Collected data
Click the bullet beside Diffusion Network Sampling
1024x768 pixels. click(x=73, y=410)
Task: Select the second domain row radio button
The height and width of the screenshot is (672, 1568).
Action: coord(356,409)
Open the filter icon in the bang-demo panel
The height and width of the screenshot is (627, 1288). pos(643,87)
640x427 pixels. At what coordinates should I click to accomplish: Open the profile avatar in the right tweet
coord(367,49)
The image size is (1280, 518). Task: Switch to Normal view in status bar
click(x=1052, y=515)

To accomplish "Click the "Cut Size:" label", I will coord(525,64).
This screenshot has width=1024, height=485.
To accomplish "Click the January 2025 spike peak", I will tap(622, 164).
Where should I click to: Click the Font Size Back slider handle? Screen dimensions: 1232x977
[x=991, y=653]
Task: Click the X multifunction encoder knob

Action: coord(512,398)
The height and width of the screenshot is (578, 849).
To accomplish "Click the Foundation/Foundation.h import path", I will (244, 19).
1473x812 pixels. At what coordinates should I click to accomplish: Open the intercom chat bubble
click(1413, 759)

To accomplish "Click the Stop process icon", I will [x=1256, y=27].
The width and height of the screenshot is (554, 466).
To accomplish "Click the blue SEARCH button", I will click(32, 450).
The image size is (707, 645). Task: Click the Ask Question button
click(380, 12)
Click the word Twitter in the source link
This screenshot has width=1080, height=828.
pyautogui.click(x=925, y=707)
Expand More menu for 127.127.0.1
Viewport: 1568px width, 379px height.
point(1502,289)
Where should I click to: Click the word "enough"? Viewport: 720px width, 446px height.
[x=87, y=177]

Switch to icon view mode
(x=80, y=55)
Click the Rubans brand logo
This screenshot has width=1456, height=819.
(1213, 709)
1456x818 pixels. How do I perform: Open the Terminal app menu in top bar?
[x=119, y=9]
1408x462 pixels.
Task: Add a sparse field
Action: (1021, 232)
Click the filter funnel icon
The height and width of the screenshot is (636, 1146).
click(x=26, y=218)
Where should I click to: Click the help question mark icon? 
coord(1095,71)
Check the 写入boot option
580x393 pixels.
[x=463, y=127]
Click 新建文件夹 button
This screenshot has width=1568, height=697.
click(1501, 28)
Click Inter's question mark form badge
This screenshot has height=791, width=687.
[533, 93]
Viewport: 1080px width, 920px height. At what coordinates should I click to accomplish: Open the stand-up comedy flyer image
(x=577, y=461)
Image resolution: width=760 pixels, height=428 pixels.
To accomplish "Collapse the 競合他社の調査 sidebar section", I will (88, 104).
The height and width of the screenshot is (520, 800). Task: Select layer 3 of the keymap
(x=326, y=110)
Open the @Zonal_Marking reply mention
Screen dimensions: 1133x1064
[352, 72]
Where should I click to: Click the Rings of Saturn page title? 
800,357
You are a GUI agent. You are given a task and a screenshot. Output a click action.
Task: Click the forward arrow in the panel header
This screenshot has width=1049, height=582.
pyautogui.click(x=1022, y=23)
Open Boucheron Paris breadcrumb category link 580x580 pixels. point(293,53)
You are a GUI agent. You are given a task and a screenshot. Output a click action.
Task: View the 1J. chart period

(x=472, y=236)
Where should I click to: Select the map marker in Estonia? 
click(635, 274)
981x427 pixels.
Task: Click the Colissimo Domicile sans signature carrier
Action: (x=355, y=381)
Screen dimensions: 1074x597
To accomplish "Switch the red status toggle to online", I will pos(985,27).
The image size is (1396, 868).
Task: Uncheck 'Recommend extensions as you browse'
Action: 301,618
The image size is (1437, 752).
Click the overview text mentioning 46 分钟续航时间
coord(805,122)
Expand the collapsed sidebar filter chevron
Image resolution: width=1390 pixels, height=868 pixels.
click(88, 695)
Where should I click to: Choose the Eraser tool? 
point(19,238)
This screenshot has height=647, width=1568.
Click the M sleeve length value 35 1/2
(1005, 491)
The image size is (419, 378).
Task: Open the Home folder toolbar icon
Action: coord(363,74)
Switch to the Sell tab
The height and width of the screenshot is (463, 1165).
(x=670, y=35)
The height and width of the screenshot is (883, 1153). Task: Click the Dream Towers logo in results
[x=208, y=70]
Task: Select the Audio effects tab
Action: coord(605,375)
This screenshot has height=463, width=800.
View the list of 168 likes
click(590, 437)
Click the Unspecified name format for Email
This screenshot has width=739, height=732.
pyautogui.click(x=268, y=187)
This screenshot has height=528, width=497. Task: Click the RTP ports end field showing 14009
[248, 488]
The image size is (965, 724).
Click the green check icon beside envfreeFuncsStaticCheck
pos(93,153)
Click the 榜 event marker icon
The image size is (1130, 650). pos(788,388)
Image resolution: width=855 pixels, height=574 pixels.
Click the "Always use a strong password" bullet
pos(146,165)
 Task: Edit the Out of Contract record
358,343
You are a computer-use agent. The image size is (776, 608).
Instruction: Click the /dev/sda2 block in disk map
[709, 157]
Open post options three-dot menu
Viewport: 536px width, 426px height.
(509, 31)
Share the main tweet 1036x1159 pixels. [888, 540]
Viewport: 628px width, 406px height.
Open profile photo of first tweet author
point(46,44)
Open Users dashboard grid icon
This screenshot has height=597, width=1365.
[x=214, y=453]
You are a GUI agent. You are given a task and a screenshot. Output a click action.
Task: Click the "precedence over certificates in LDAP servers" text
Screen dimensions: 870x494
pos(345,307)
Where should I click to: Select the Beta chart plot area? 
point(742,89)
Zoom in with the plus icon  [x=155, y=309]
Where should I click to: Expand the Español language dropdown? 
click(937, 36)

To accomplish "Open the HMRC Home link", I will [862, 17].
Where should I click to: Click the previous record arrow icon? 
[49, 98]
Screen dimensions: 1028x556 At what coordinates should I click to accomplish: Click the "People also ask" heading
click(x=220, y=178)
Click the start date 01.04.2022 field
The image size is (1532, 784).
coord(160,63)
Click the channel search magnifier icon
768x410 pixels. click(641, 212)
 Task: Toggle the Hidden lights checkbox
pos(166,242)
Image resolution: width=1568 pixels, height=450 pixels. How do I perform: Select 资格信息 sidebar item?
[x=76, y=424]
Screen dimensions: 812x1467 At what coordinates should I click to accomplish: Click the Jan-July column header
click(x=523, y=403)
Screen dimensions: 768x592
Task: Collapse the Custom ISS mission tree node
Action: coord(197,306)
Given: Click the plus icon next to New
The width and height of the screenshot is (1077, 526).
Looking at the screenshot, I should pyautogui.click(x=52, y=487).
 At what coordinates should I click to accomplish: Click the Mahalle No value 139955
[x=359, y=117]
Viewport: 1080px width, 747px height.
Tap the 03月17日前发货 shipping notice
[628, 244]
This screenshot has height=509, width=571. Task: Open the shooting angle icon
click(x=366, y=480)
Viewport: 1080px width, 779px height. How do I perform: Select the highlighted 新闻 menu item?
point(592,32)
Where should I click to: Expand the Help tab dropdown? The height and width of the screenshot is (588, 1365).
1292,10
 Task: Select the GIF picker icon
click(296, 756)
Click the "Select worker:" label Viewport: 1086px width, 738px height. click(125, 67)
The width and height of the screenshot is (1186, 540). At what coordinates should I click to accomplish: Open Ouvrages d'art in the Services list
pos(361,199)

- _Required work_: Reproduce the entries so that each line reads exactly as it did before.

- _Expected answer_:
Click the bullet beside Diffusion Network Sampling
1024x768 pixels. click(x=73, y=410)
Task: Select the second domain row radio button
The height and width of the screenshot is (672, 1568).
Action: coord(356,409)
Open the filter icon in the bang-demo panel
The height and width of the screenshot is (627, 1288). pos(643,87)
640x427 pixels. At what coordinates should I click to accomplish: Open the profile avatar in the right tweet
coord(367,49)
The image size is (1280, 518). Task: Switch to Normal view in status bar
click(x=1052, y=515)

To accomplish "Click the "Cut Size:" label", I will coord(525,64).
This screenshot has width=1024, height=485.
To accomplish "Click the January 2025 spike peak", I will tap(622, 164).
Where should I click to: Click the Font Size Back slider handle? Screen dimensions: 1232x977
[x=991, y=653]
Task: Click the X multifunction encoder knob

Action: coord(512,398)
The height and width of the screenshot is (578, 849).
To accomplish "Click the Foundation/Foundation.h import path", I will (244, 19).
1473x812 pixels. At what coordinates should I click to accomplish: Open the intercom chat bubble
click(1413, 759)

To accomplish "Click the Stop process icon", I will [x=1256, y=27].
The width and height of the screenshot is (554, 466).
To accomplish "Click the blue SEARCH button", I will click(32, 450).
The image size is (707, 645). Task: Click the Ask Question button
click(380, 12)
Click the word Twitter in the source link
This screenshot has width=1080, height=828.
pyautogui.click(x=925, y=707)
Expand More menu for 127.127.0.1
Viewport: 1568px width, 379px height.
point(1502,289)
Where should I click to: Click the word "enough"? Viewport: 720px width, 446px height.
[x=87, y=177]

Switch to icon view mode
(x=80, y=55)
Click the Rubans brand logo
This screenshot has width=1456, height=819.
(1213, 709)
1456x818 pixels. How do I perform: Open the Terminal app menu in top bar?
[x=119, y=9]
1408x462 pixels.
Task: Add a sparse field
Action: (1021, 232)
Click the filter funnel icon
The height and width of the screenshot is (636, 1146).
click(x=26, y=218)
Where should I click to: Click the help question mark icon? 
coord(1095,71)
Check the 写入boot option
580x393 pixels.
[x=463, y=127]
Click 新建文件夹 button
This screenshot has width=1568, height=697.
click(1501, 28)
Click Inter's question mark form badge
This screenshot has height=791, width=687.
[533, 93]
Viewport: 1080px width, 920px height. At what coordinates should I click to accomplish: Open the stand-up comedy flyer image
(x=577, y=461)
Image resolution: width=760 pixels, height=428 pixels.
To accomplish "Collapse the 競合他社の調査 sidebar section", I will (88, 104).
The height and width of the screenshot is (520, 800). Task: Select layer 3 of the keymap
(x=326, y=110)
Open the @Zonal_Marking reply mention
Screen dimensions: 1133x1064
[352, 72]
Where should I click to: Click the Rings of Saturn page title? 
800,357
You are a GUI agent. You are given a task and a screenshot. Output a click action.
Task: Click the forward arrow in the panel header
This screenshot has width=1049, height=582.
pyautogui.click(x=1022, y=23)
Open Boucheron Paris breadcrumb category link 580x580 pixels. point(293,53)
You are a GUI agent. You are given a task and a screenshot. Output a click action.
Task: View the 1J. chart period

(x=472, y=236)
Where should I click to: Select the map marker in Estonia? 
click(635, 274)
981x427 pixels.
Task: Click the Colissimo Domicile sans signature carrier
Action: (x=355, y=381)
Screen dimensions: 1074x597
To accomplish "Switch the red status toggle to online", I will pos(985,27).
The image size is (1396, 868).
Task: Uncheck 'Recommend extensions as you browse'
Action: 301,618
The image size is (1437, 752).
Click the overview text mentioning 46 分钟续航时间
coord(805,122)
Expand the collapsed sidebar filter chevron
Image resolution: width=1390 pixels, height=868 pixels.
click(88, 695)
Where should I click to: Choose the Eraser tool? 
point(19,238)
This screenshot has height=647, width=1568.
Click the M sleeve length value 35 1/2
(1005, 491)
The image size is (419, 378).
Task: Open the Home folder toolbar icon
Action: coord(363,74)
Switch to the Sell tab
The height and width of the screenshot is (463, 1165).
(x=670, y=35)
The height and width of the screenshot is (883, 1153). Task: Click the Dream Towers logo in results
[x=208, y=70]
Task: Select the Audio effects tab
Action: coord(605,375)
This screenshot has height=463, width=800.
View the list of 168 likes
click(590, 437)
Click the Unspecified name format for Email
This screenshot has width=739, height=732.
pyautogui.click(x=268, y=187)
This screenshot has height=528, width=497. Task: Click the RTP ports end field showing 14009
[248, 488]
The image size is (965, 724).
Click the green check icon beside envfreeFuncsStaticCheck
pos(93,153)
Click the 榜 event marker icon
The image size is (1130, 650). pos(788,388)
Image resolution: width=855 pixels, height=574 pixels.
Click the "Always use a strong password" bullet
pos(146,165)
 Task: Edit the Out of Contract record
358,343
You are a computer-use agent. The image size is (776, 608).
Instruction: Click the /dev/sda2 block in disk map
[709, 157]
Open post options three-dot menu
Viewport: 536px width, 426px height.
(509, 31)
Share the main tweet 1036x1159 pixels. [888, 540]
Viewport: 628px width, 406px height.
Open profile photo of first tweet author
point(46,44)
Open Users dashboard grid icon
This screenshot has height=597, width=1365.
[x=214, y=453]
You are a GUI agent. You are given a task and a screenshot. Output a click action.
Task: Click the "precedence over certificates in LDAP servers" text
Screen dimensions: 870x494
pos(345,307)
Where should I click to: Select the Beta chart plot area? 
point(742,89)
Zoom in with the plus icon  [x=155, y=309]
Where should I click to: Expand the Español language dropdown? 
click(937, 36)

To accomplish "Open the HMRC Home link", I will [862, 17].
Where should I click to: Click the previous record arrow icon? 
[49, 98]
Screen dimensions: 1028x556 At what coordinates should I click to accomplish: Click the "People also ask" heading
click(x=220, y=178)
Click the start date 01.04.2022 field
The image size is (1532, 784).
coord(160,63)
Click the channel search magnifier icon
768x410 pixels. click(641, 212)
 Task: Toggle the Hidden lights checkbox
pos(166,242)
Image resolution: width=1568 pixels, height=450 pixels. How do I perform: Select 资格信息 sidebar item?
[x=76, y=424]
Screen dimensions: 812x1467 At what coordinates should I click to accomplish: Click the Jan-July column header
click(x=523, y=403)
Screen dimensions: 768x592
Task: Collapse the Custom ISS mission tree node
Action: coord(197,306)
Given: Click the plus icon next to New
The width and height of the screenshot is (1077, 526).
Looking at the screenshot, I should pyautogui.click(x=52, y=487).
 At what coordinates should I click to accomplish: Click the Mahalle No value 139955
[x=359, y=117]
Viewport: 1080px width, 747px height.
Tap the 03月17日前发货 shipping notice
[628, 244]
This screenshot has height=509, width=571. Task: Open the shooting angle icon
click(x=366, y=480)
Viewport: 1080px width, 779px height. How do I perform: Select the highlighted 新闻 menu item?
point(592,32)
Where should I click to: Expand the Help tab dropdown? The height and width of the screenshot is (588, 1365).
1292,10
 Task: Select the GIF picker icon
click(296, 756)
Click the "Select worker:" label Viewport: 1086px width, 738px height. click(125, 67)
The width and height of the screenshot is (1186, 540). At what coordinates should I click to accomplish: Open Ouvrages d'art in the Services list
pos(361,199)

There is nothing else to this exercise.